- Quoted passage:
Producer-fast. The owner of an LRQ pushes without atomics. Goroutine creation is ~5-10 ns.
Scales linearly. Adding more Ps adds more LRQs and more thieves. No central bottleneck.
Cache-friendly. A goroutine usually runs on the P that created it (good for L1/L2 locality). Stealing only occurs when it must.
Low latency for new work. Spinning Ms see new pushes within a microsecond.
Theoretically near-optimal. Cilk's proof: work stealing achieves T_∞ + T_1 / P speedup, within a constant factor of ideal.

Cons¶

CPU burn from spinning. Spinning Ms use CPU even when idle. Hidden cost on battery-powered devices.
Steal cost is not zero. A steal costs a few hundred nanoseconds — measurable in microbenchmarks.
Random selection can be unlucky. A thief may try four empty victims before finding work.
LRQ has a fixed cap. When the LRQ fills (capacity 256), half the queue overflows to the GRQ. The overflow path is slower.

- Exercise instructions:
Reproduce the work-stealing passage word for word, starting with "Cache-friendly. A goroutine" and going on through "measurable in microbenchmarks.". These rows have no connection to the work-stealing passage.

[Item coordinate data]

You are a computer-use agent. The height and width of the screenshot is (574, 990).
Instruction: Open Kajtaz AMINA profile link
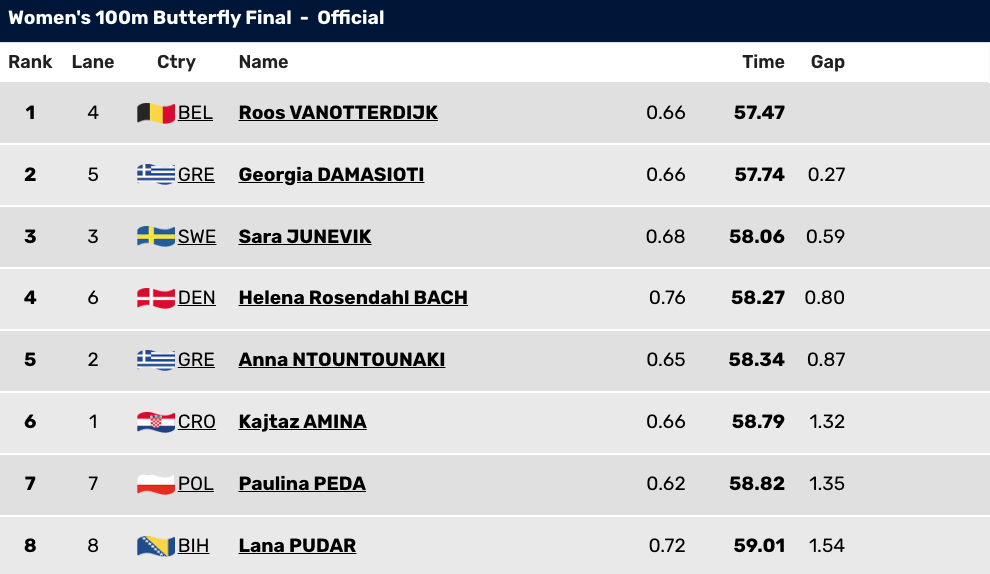(302, 422)
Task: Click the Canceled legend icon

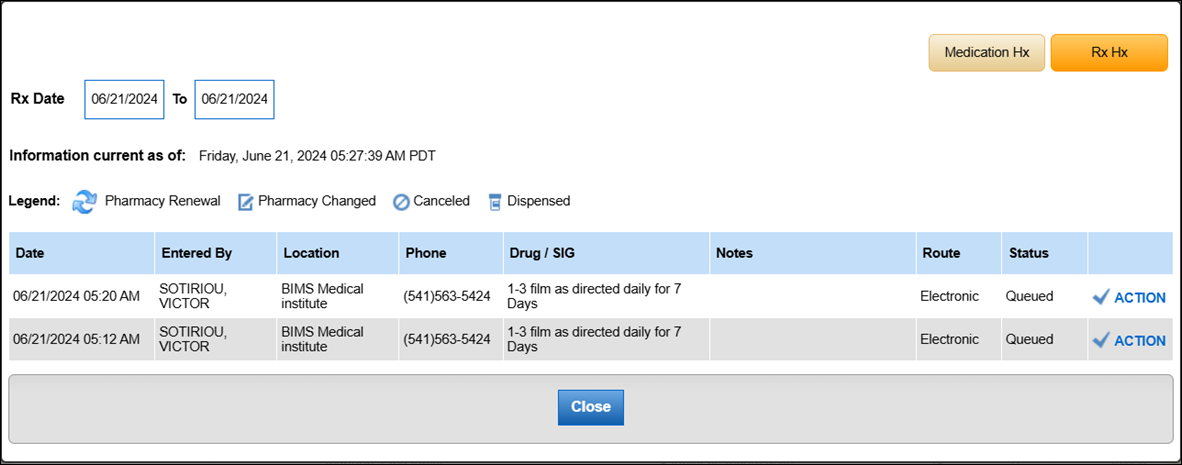Action: pos(401,202)
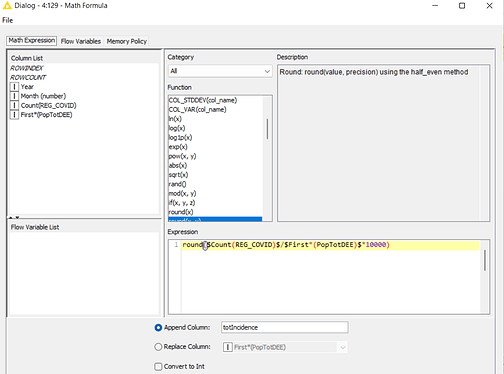
Task: Switch to the Memory Policy tab
Action: click(x=127, y=41)
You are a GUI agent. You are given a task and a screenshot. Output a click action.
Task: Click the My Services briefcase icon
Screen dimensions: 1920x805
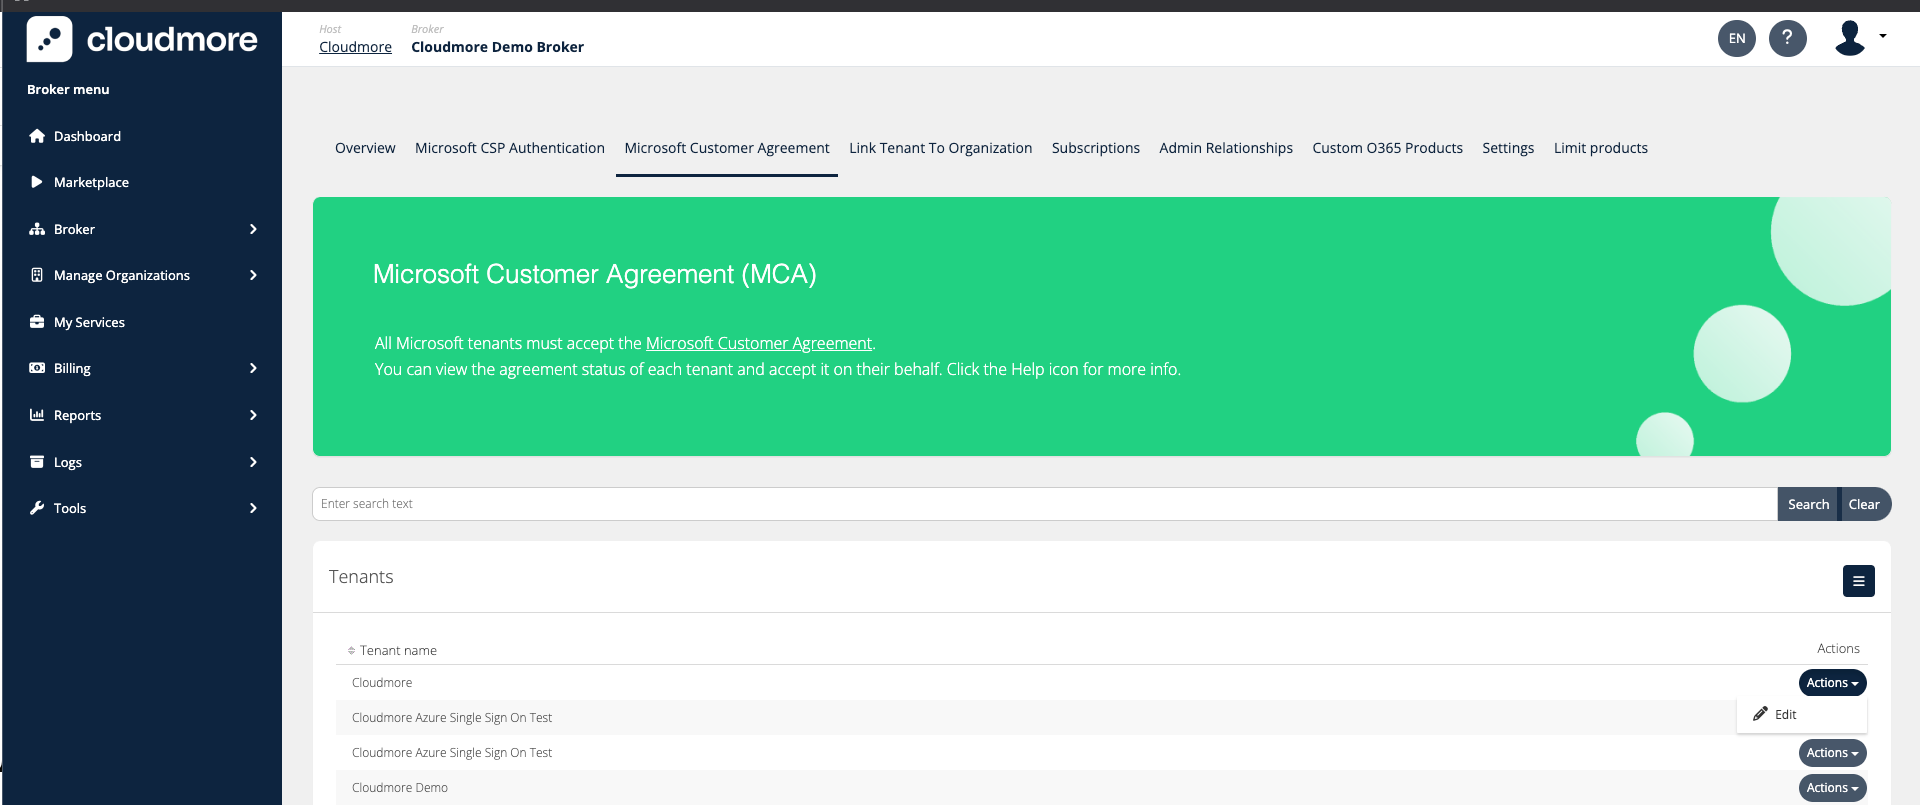click(x=37, y=322)

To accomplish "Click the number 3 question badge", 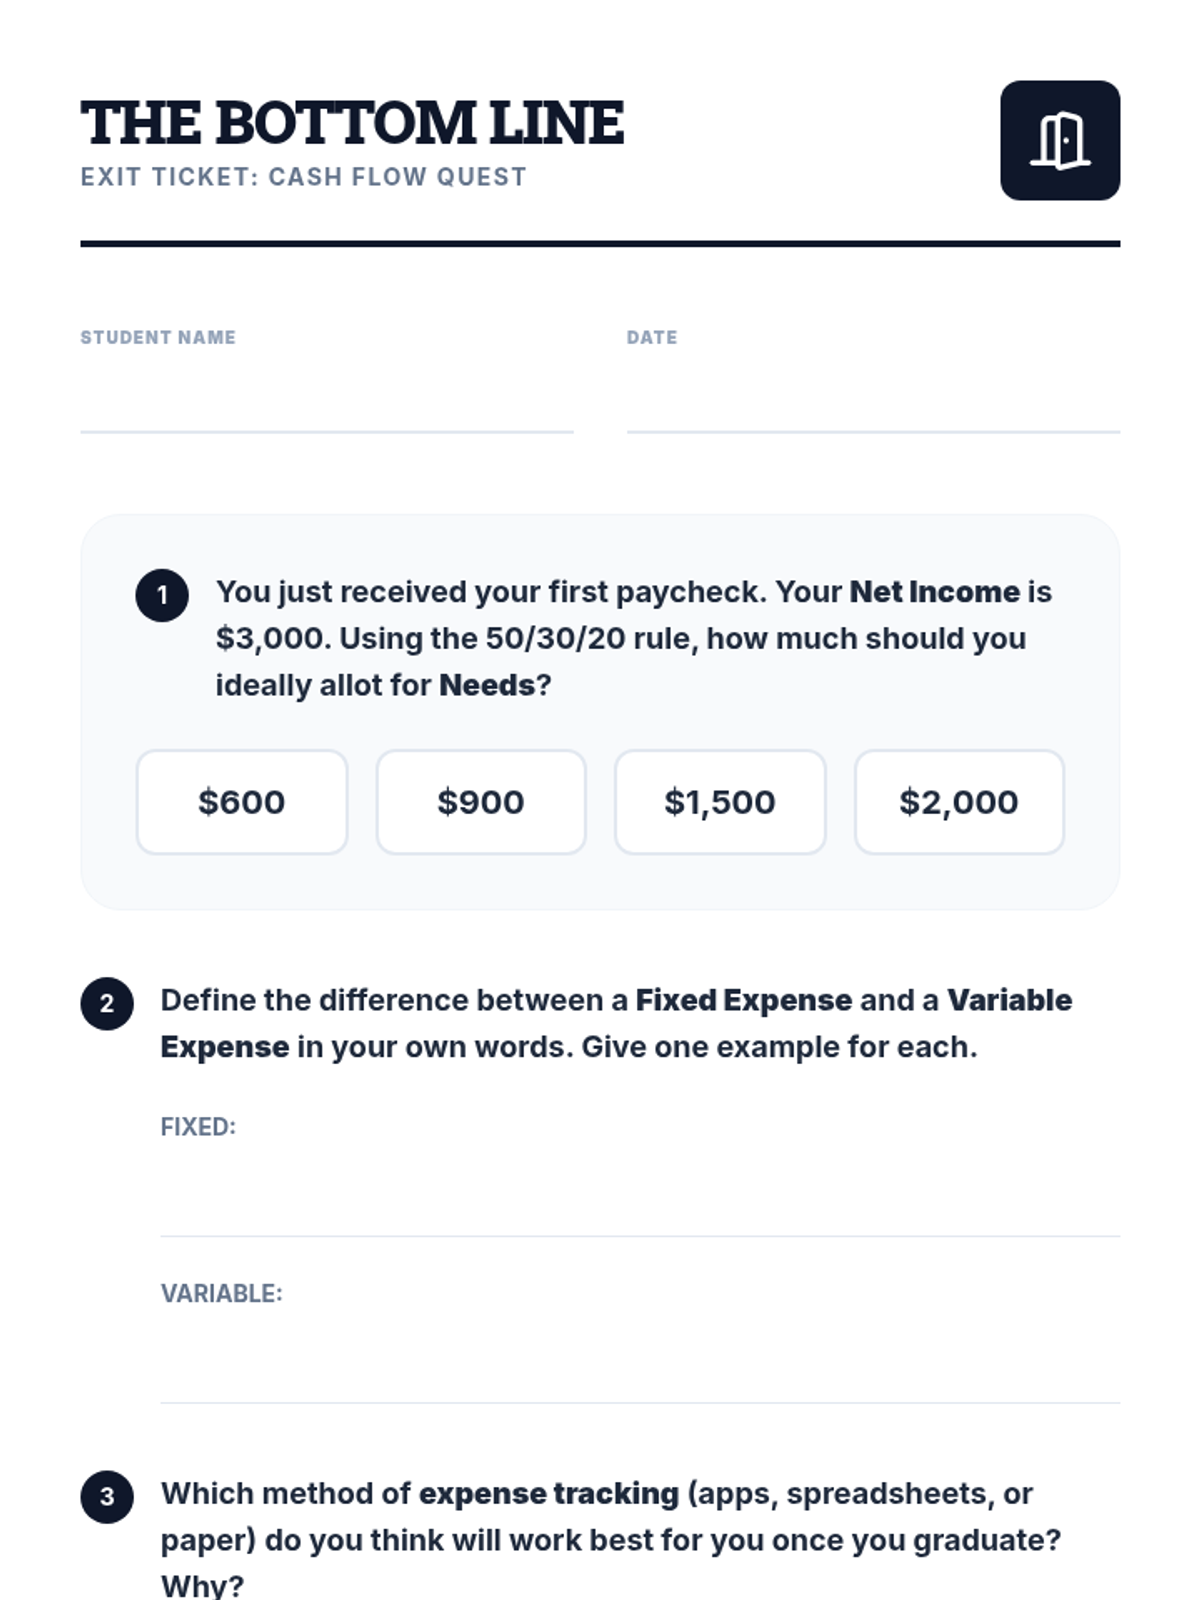I will 107,1497.
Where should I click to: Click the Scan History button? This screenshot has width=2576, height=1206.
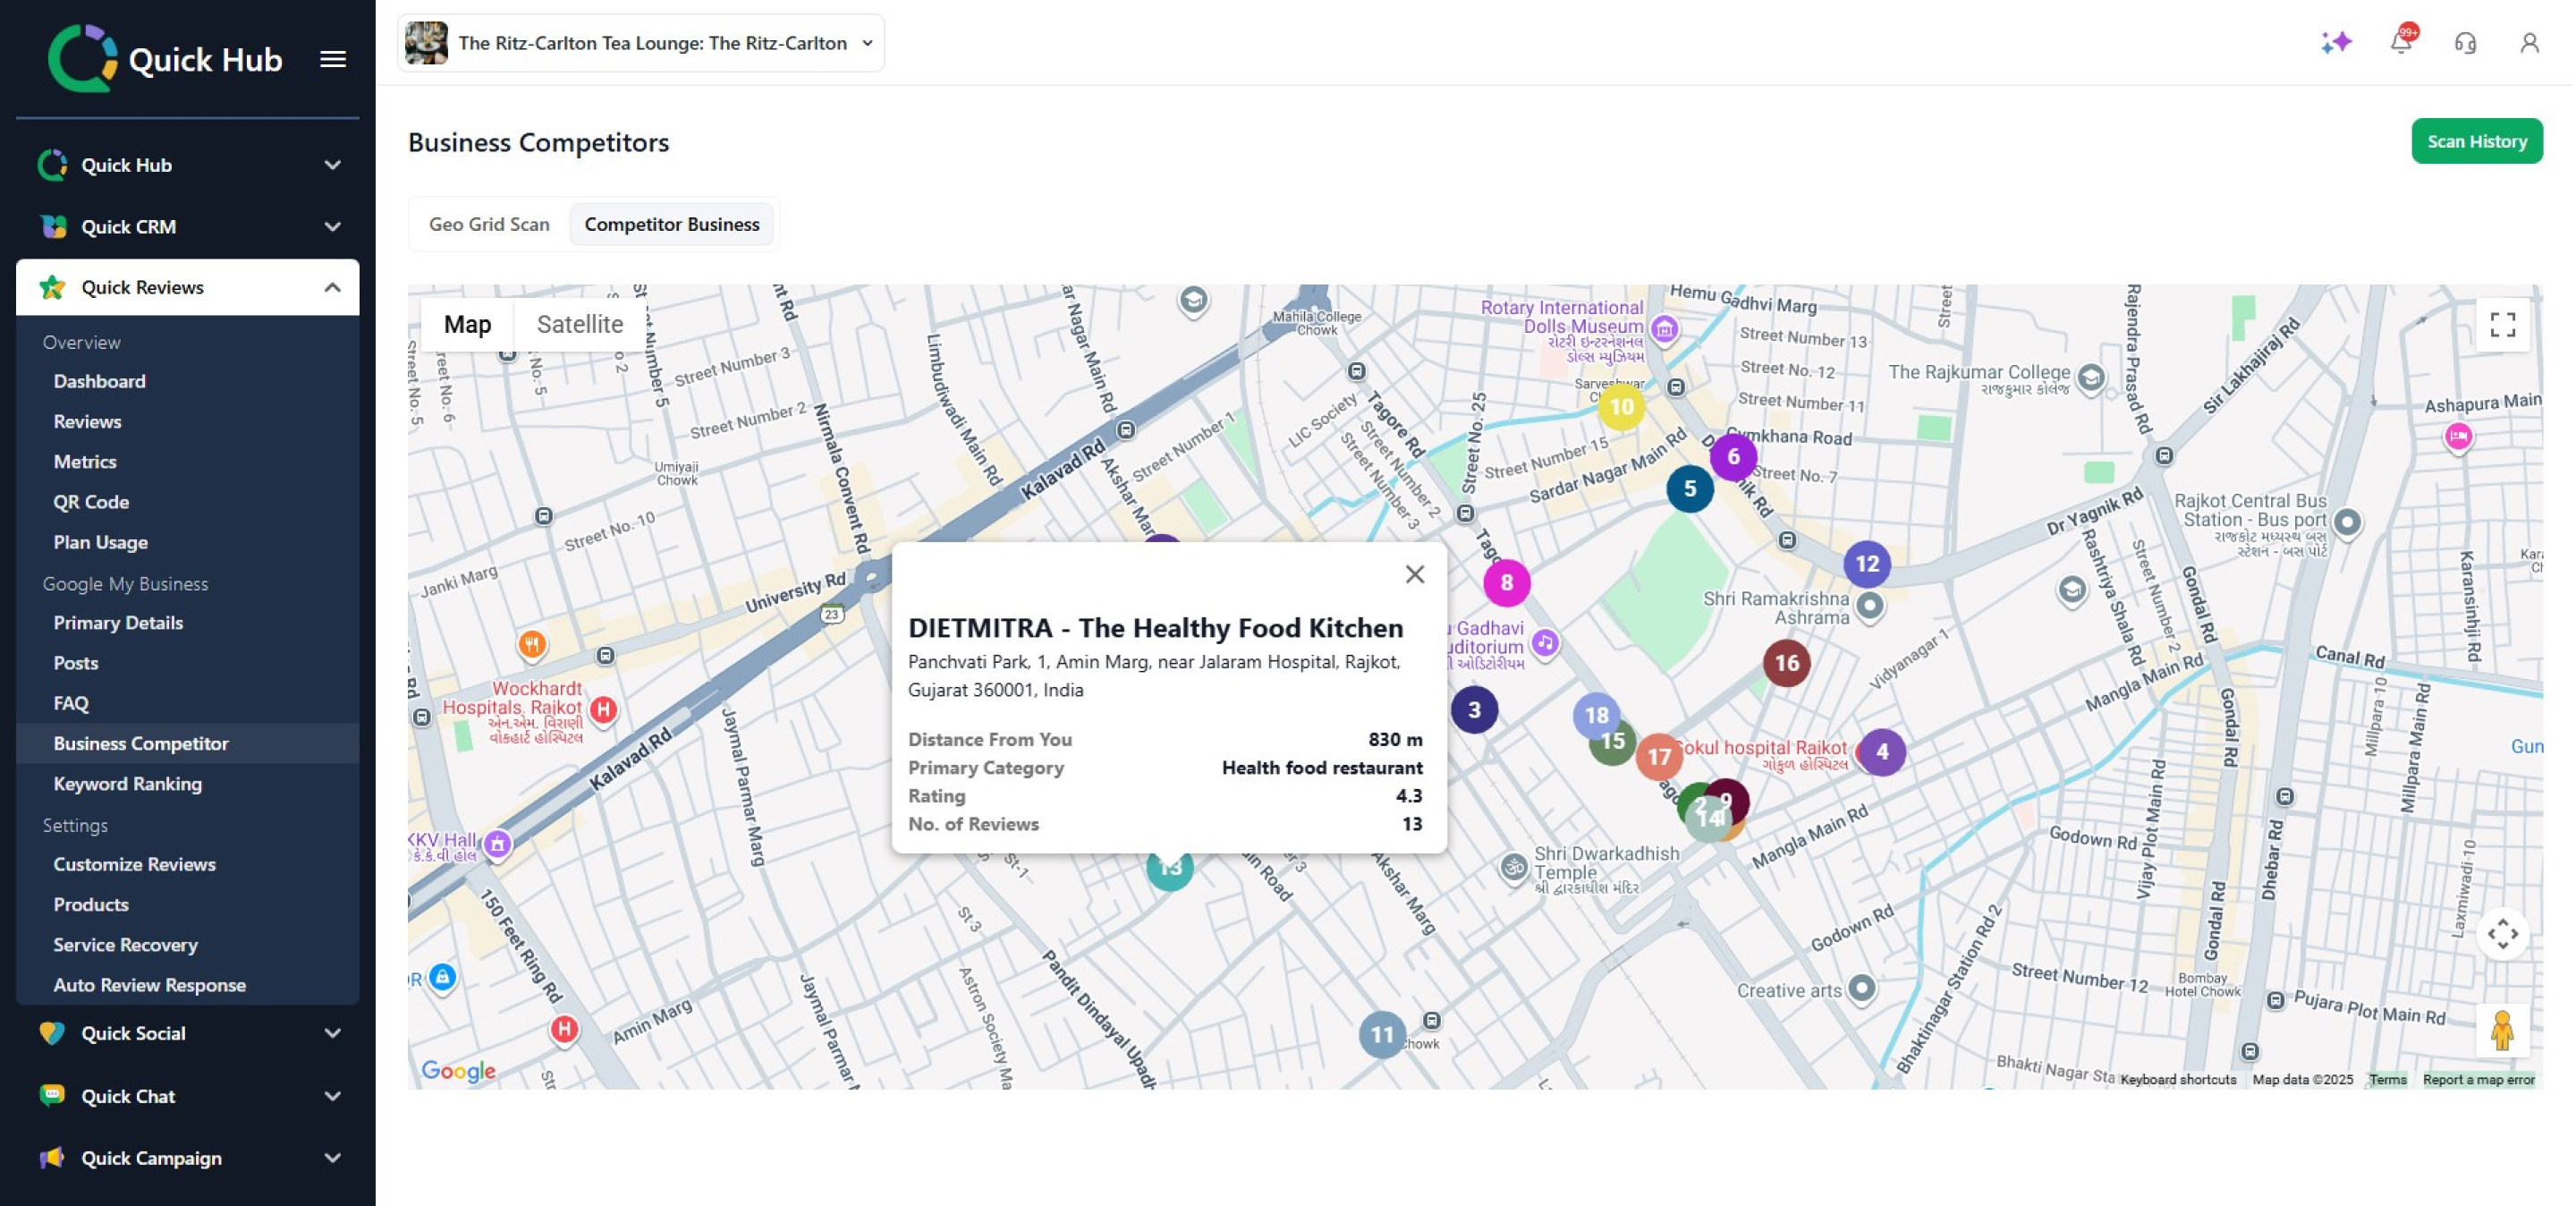[2476, 141]
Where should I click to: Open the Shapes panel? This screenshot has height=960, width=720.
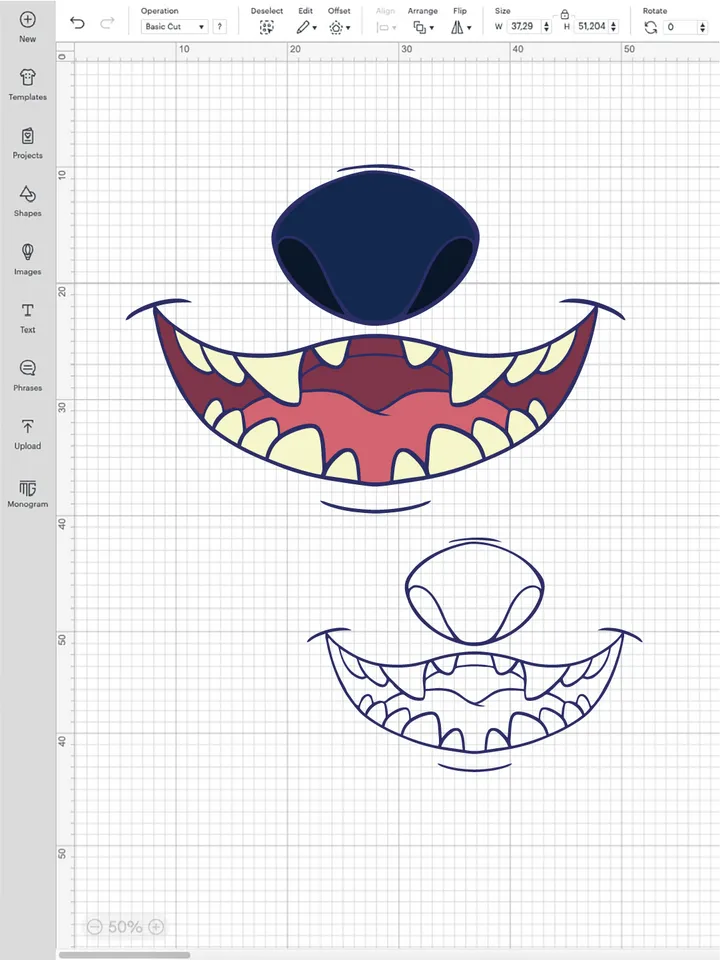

- Written response:
Cache-friendly. A goroutine usually runs on the P that created it (good for L1/L2 locality). Stealing only occurs when it must.
Low latency for new work. Spinning Ms see new pushes within a microsecond.
Theoretically near-optimal. Cilk's proof: work stealing achieves T_∞ + T_1 / P speedup, within a constant factor of ideal.

Cons¶

CPU burn from spinning. Spinning Ms use CPU even when idle. Hidden cost on battery-powered devices.
Steal cost is not zero. A steal costs a few hundred nanoseconds — measurable in microbenchmarks.